Gerçi en yakın arkadaşıma paranoyak demem çok da mantıklı değildi, çünkü aynı şeyi ben de yaşıyordum. Şimdilik Yasemin gibi gözü karartmamıştım lakin arada bir Asaf amcamın doğum gününde başkomiserim başkomiserim diyerek Aral’ın peşinde dolanan Nisan’ı anmadan da edemiyordum. Hatta yakın bir zamanda Emniyet’e gidip varlığımı herkese ilan etsem çok iyi olurdu.

“Beni çağırmışsınız hanımlar!”

Enerji bombası kardeşimin mutfağa dalışı beni konuşma zorunluluğundan kurtardığında rahatlayarak çaktırmadan iç geçirdim.

“Tuana, şuradaki tabak çanağı içerideki masaya götürür müsün?”

Tuana hemen yanımda duraksayıp böreğin kokusunu içine çektikten sonra mest olmuş bir tavırla “Götürürüm tabii,” diyerek taşımacılığa başladı. Mutfakta yine ikimiz kalınca “Şu hain planlarını öğreneceğim ama sanırım kahvaltı sonrası kahvesini içerken,” diye mırıldandı Yasemin. Gülerek başımı salladım.

“Bana uyar.”

Tuana’nın yardımları sayesine beş dakika sonra kahvaltı masamız hazırlanmış, biz de yerlerimize kurulmuştuk. Ortamda keyifli bir hava vardı ki yanımızda mama sandalyesinde oturan Sare bulunuyorken tam tersi bir durumun olması imkânsızdı zaten. Ballı çöreğim görmeyeli bayağı büyümüştü ve her geçen gün daha da güzelleşiyordu. Ayrıca etrafındaki insanlara gülücük atma işinde epey gelişmişti ki bu da ona her bakan kişinin kocaman sırıtmasına neden oluyordu. Zira size bakan bir bebek gülerken gülmemeniz olası değildi.

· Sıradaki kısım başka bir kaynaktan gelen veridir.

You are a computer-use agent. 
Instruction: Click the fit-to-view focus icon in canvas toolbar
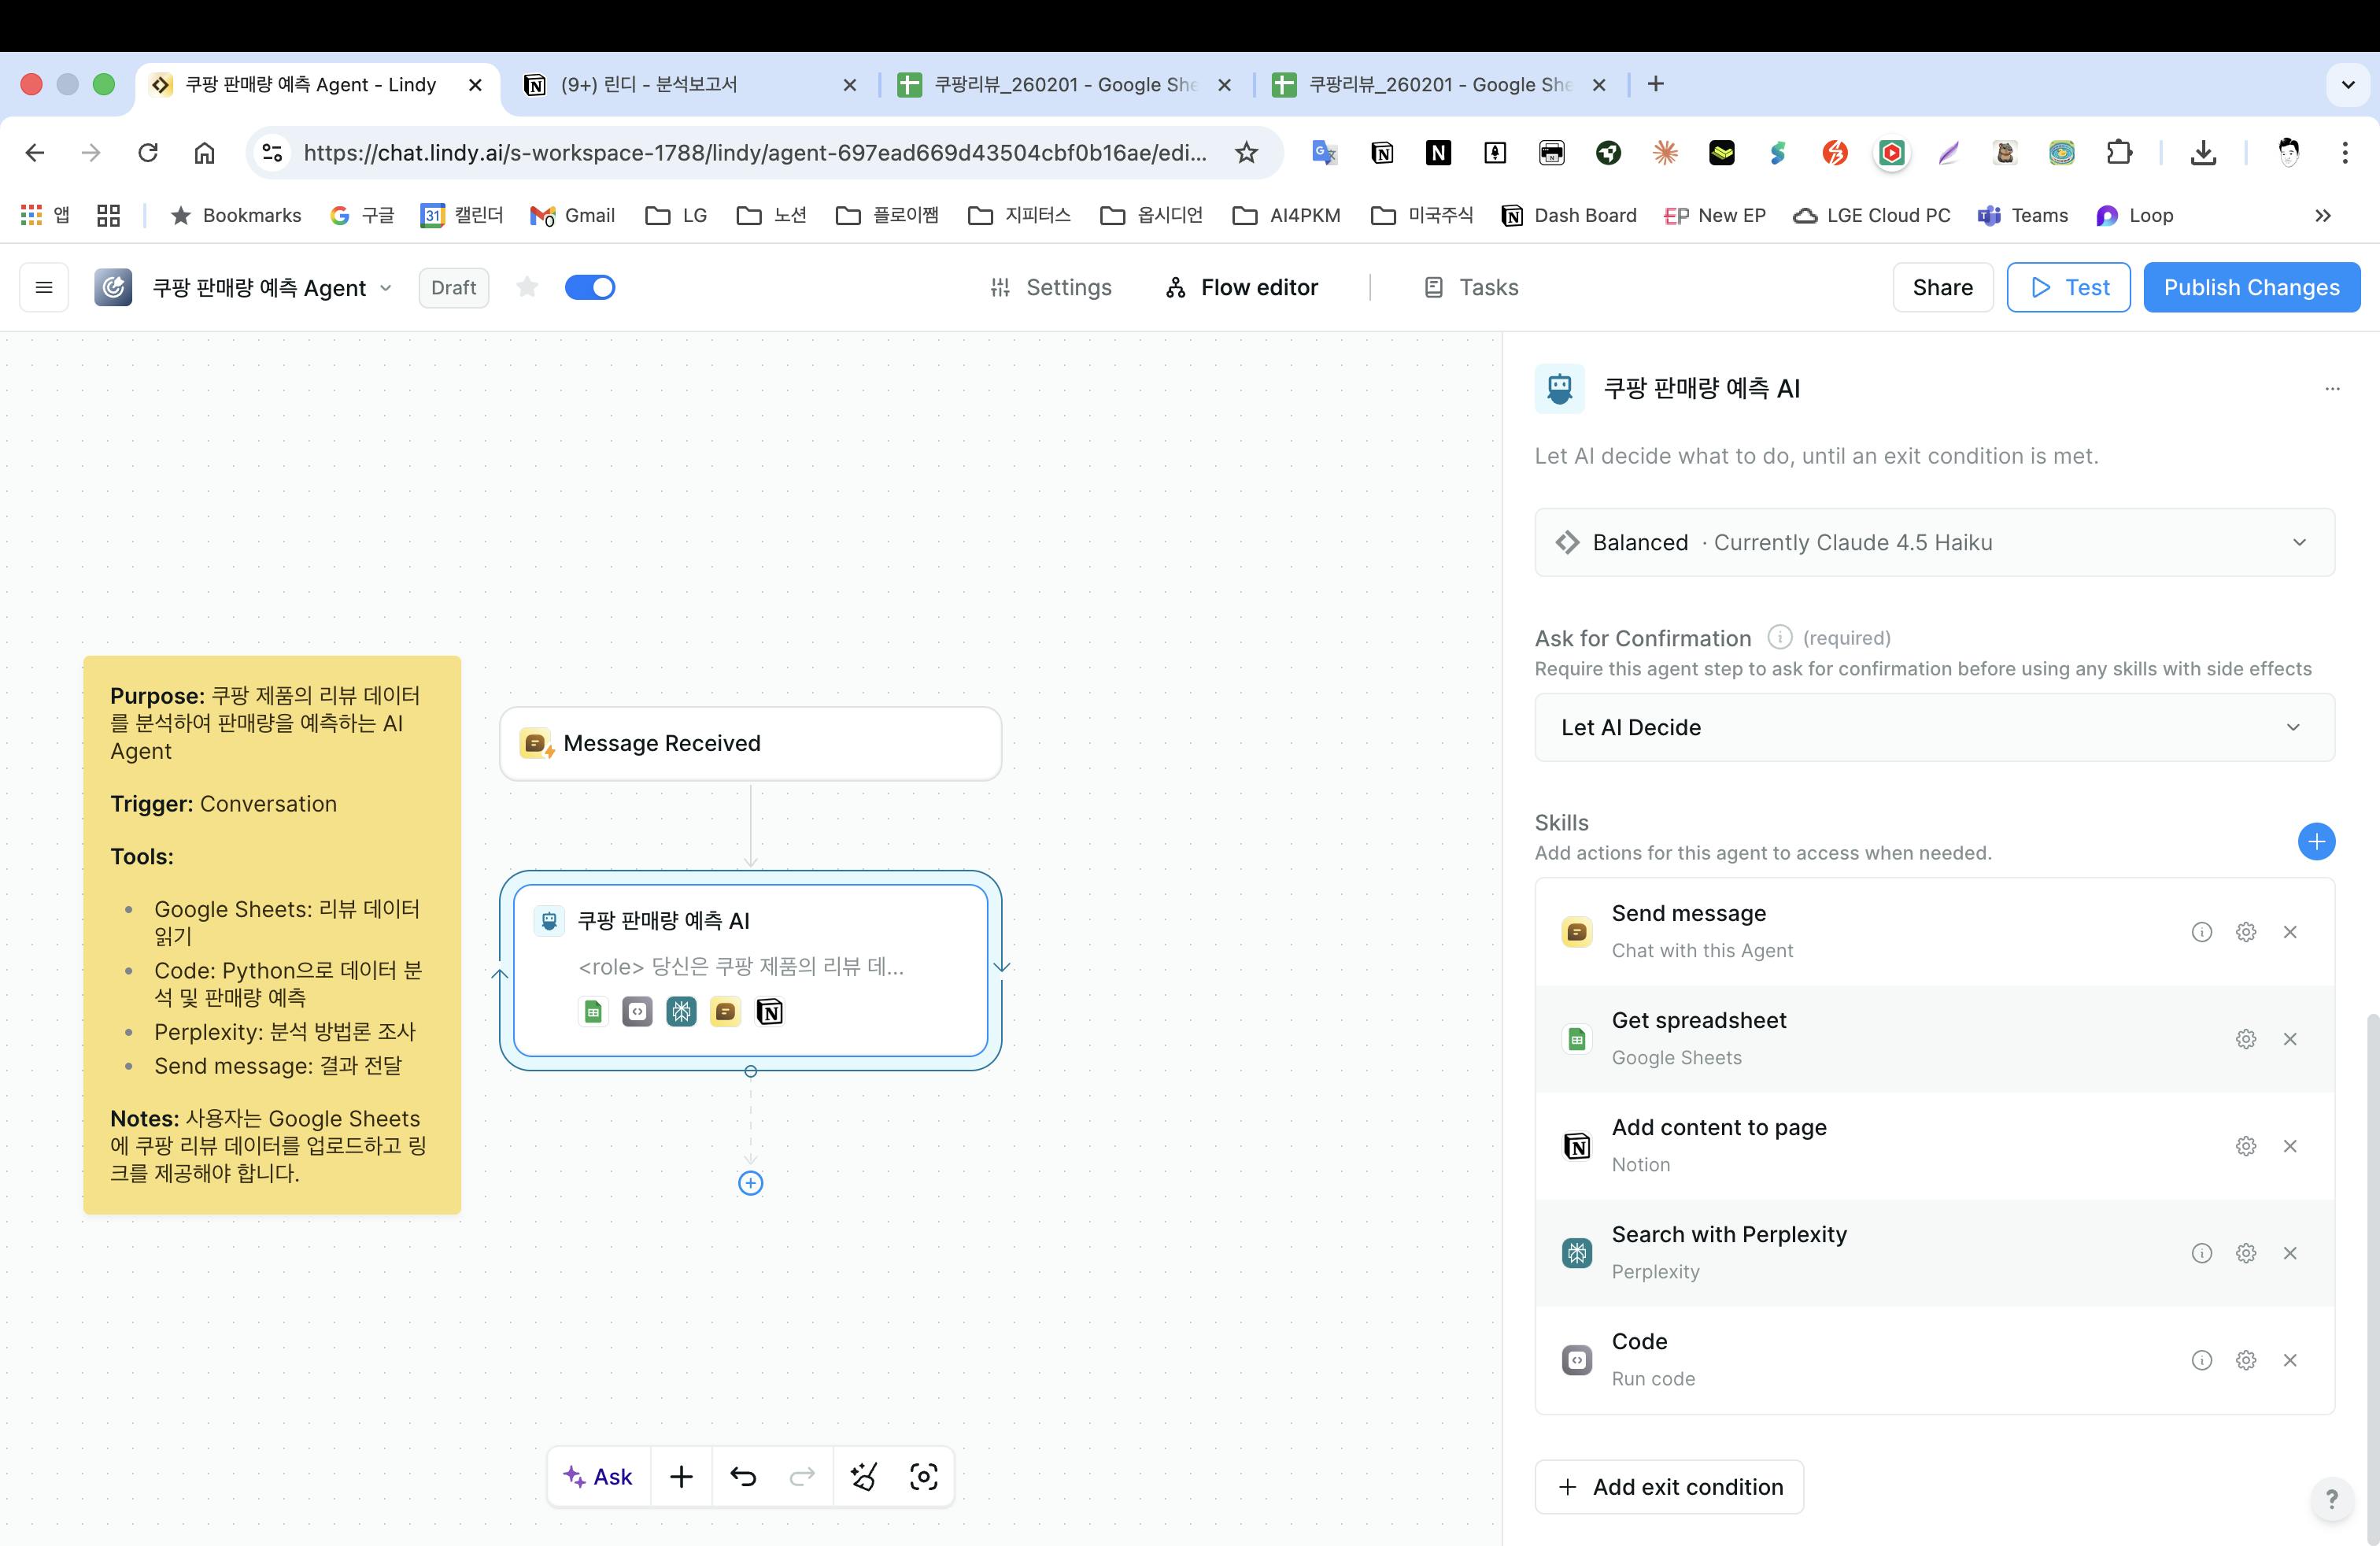923,1476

Yasemin, bize karşı cıvıl cıvıl olsa da Gökhan’la konuşmak zorunda kaldığında enerjisi kayboluyordu ve bunu Aral bile dağılmaya müsait dikkatine rağmen fark etmişti.

Sabah kalktığımda Yasemin’den mesaj geldiğini görmüştüm ama Aral’a sormadan kahvaltı teklifini kabul etmek de istememiştim. Dün geceki atıştırmamızdan sonra yatağa girdiğimizde uykuya dalmamız hiç de zor olmamıştı. Bu yüzden uykusunu almış olacağını düşünsem de dünkü yorgunluktan sonra evden çıkmak istemeyebilirdi. Bu yüzden yatakta ona biraz daha sokulmuş, ufak dokunuşlarla uyanmasını sağlamıştım.

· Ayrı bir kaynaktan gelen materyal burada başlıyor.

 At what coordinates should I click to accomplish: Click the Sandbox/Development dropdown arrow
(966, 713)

Ona Yasemin’in kahvaltı teklifinden bahsettiğimde alnımdan öpüp bana sarılmış ve eğer istiyorsam gidebileceğimizi söylemişti. Keyfi bozuk gibi durmadığı için gitmeyi uygun bulmuştum. Etrafımızda daha fazla insan olursa önceki günü düşünmesi daha zor olur gibi gelmişti çünkü. Gerçi banyoya gitmek için odadan çıkan Aral’ı gören kız kardeşim boş bulunup tüm evi inleten bir çığlık atarak sinirlerimizi birazcık bozmuştu ama yine de iyiydik.

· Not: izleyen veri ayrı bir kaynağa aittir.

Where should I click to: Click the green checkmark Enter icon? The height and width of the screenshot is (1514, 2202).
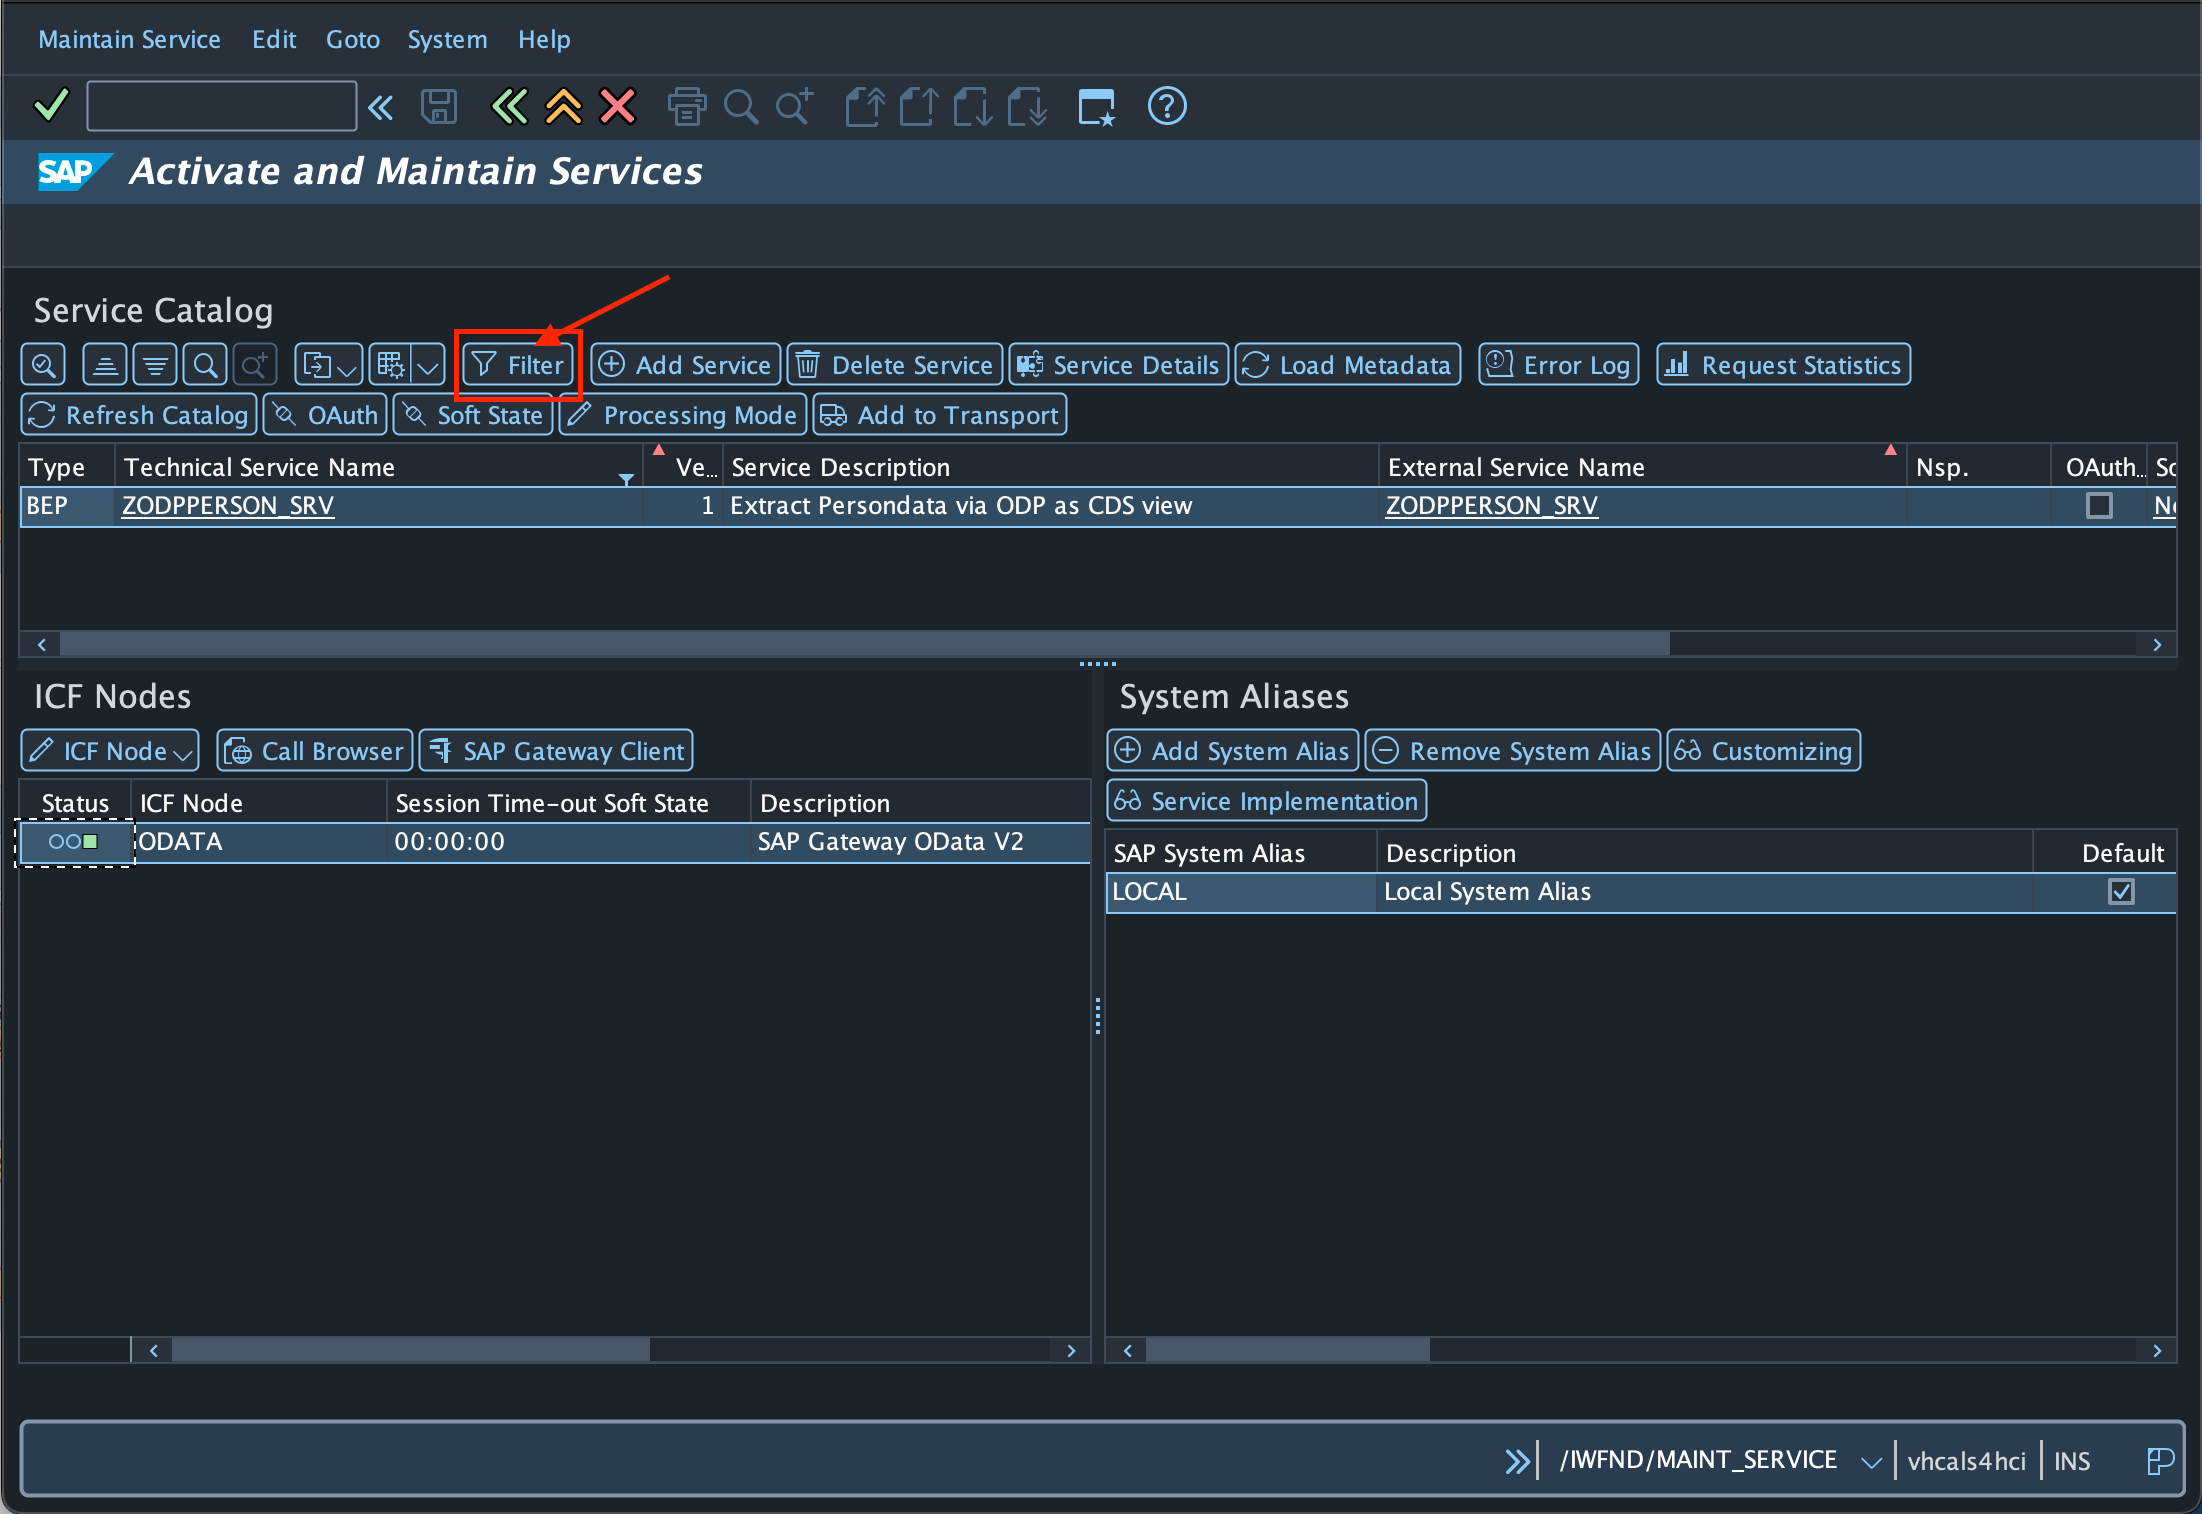(51, 106)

Buraya geldiğimizden beri hafif durgundu ama ortama ayak sağlamayı da iyi başarıyordu. Sinirlerini boşaltsın diye Sare’yi kucağına bırakıp onunla ilgilenmesini sağlamamın da buna büyük etkisi olmuştu doğrusu.

Gökhan’la Yasemin’in arasındaki değişik enerjiyi saymazsak keyifli ve bir o kadar da doyurucu kahvaltının ardından ortalığı toparladık ve Sare’ye bakma işini Tuana’ya yıktıktan sonra Yasemin’le birlikte mutfağa geçtik. O hepimize kahve yaparken ben de mutfak masasının sandalyesine kurulmuş ve yarım kalan sohbetimizi devam ettirmiştim. Nikâh kıydığımız gün yaptığım oyunbozanlık onu hem güldürmüş hem de ağzını açık bırakmıştı. Nihayetinde anlatacaklarımın hepsi bittiğinde aşk sarhoşu olduğumdan onu aramayı unuttuğumu düşünmeyi tercih etmiş ve beni affetmişti.

Kahveleri tepsiye doldurup peş peşe mutfaktan çıktığımız sıra Gökhan da koridora çıktı. Elindeki ceketi hızlı hızlı giymeye çalıştığını gördüğümüzde “Hayırdır?” diye sordu Yasemin. “Nereye gidiyorsun?”

“Hastaneden aradılar demin, acil vaka gelmiş.”

Yasemin bir şey söylemeyip tereddütlü bakışlarla kocasına bakmaya devam ettiğinde Gökhan gözlerini devirerek yanımıza geldi ve benim orada olmamı umursamadan Yasemin’in dudaklarına sert bir öpücük kondurdu. Yasemin öpücüğün etkisiyle hafifçe titrerken kendi kendime sırıttım. Allah’tan tepsi bendeydi de Yasemin’in elinden bir kaza çıkmamıştı…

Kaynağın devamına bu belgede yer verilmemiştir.